蛇には頭と尻尾(しっぽ)があるが、おそらくどんな人でも頭と尻尾を間違いなく指摘できるに違いない。何も蛇に限らないが、ほとんどの動物は鼻の頭が先端で、尻尾の先が最後尾である。肝心なことは、鼻の頭と尻尾の先が「それ」と分かることである。当然、新千年紀や新世紀に始まりがあれば終わりもあるだろう。そして、肝心なのは始まりと終わりが「それ」と分からなくてはいけない。

私たちが使う数``字''は$0$,~$1$, $2$, $3$, $4$, $5$, $6$, $7$, $8$,~$9$である。数字だけで数を表した場合、それはやはり$0$,~$1$, $2$, $3$, $4$, $5$, $6$, $7$, $8$,~$9$であり、困ったことに
\[
0 < 1 < 2 < 3 < 4 < 5 < 6 < 7 < 8 < 9
\]
の順に大きくなっている。$2000$年を新千年紀とする者に勇気を与える順番だ。

では質問だ。「$1777$年は何世紀の終わりか?」。こう聞けば「$1777$年は何世紀の終わりでもない。なぜなら次に$1778$年が来るではないか」と答えるだろう。残念だが違う。$1777$年は$20$世紀の終わりである。なぜなら、$8$進数で数えているからである。何? ずるい? そんなことはないだろう。私たちはたまたま$10$進数を使っているが、$8$進数や$16$進数を使って悪いことはない。

つまりこれが私の見解である。一般には$10$進法を使うが、数学では何進法が使われてもかまわない。しかし$1777$だけを見たのでは、何進法かは分からない。分かるのは$8$進法より高次であることだけだ。もちろんそのために$1777_{(8)}$などと書いて、$8$進法であることを明示するのが常ではある。だが、$8$進法では$1777$が尻尾でも、$16$進法では$1$FFFが尻尾なのだ。
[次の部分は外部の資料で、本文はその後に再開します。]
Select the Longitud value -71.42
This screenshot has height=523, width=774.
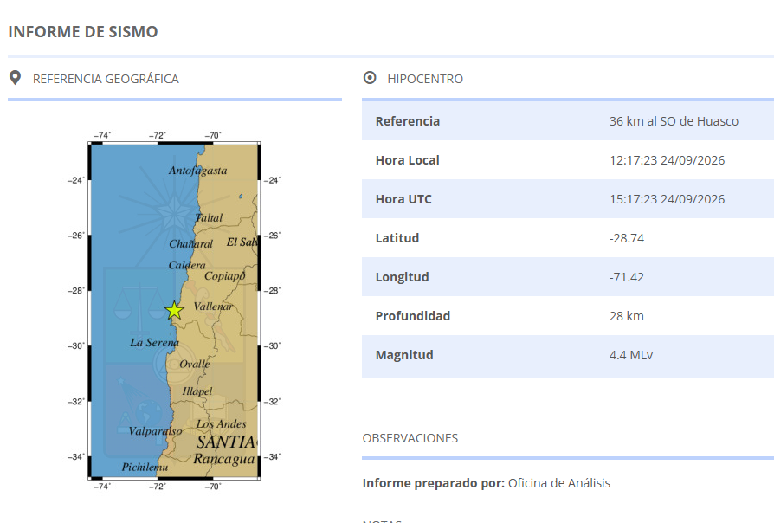pos(627,277)
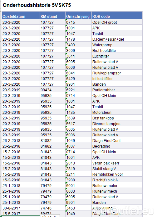Image resolution: width=157 pixels, height=217 pixels.
Task: Click the date cell 30-8-2017
Action: (x=21, y=208)

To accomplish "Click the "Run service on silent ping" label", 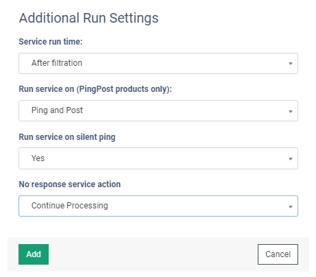I will coord(67,137).

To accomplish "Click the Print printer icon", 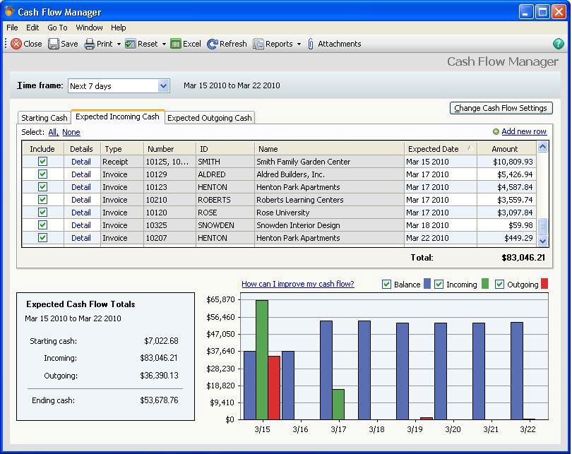I will (x=90, y=44).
これでは尻尾が「それ」と分からない。

しかし何進法でも尻尾が「それ」と分かる\textbf{数字}がある。$0$だ。つまり$8$進法では$1777$の次は$2000$だし、$16$進法では$1$FFFの次は$2000$である。そして、その次はどちらも$2001$である。どうかな? 始まりは``xx$01$''、終わりは``xx$00$''。これならどんなときでも、始まりと終わりが「それ」と分かるじゃないか。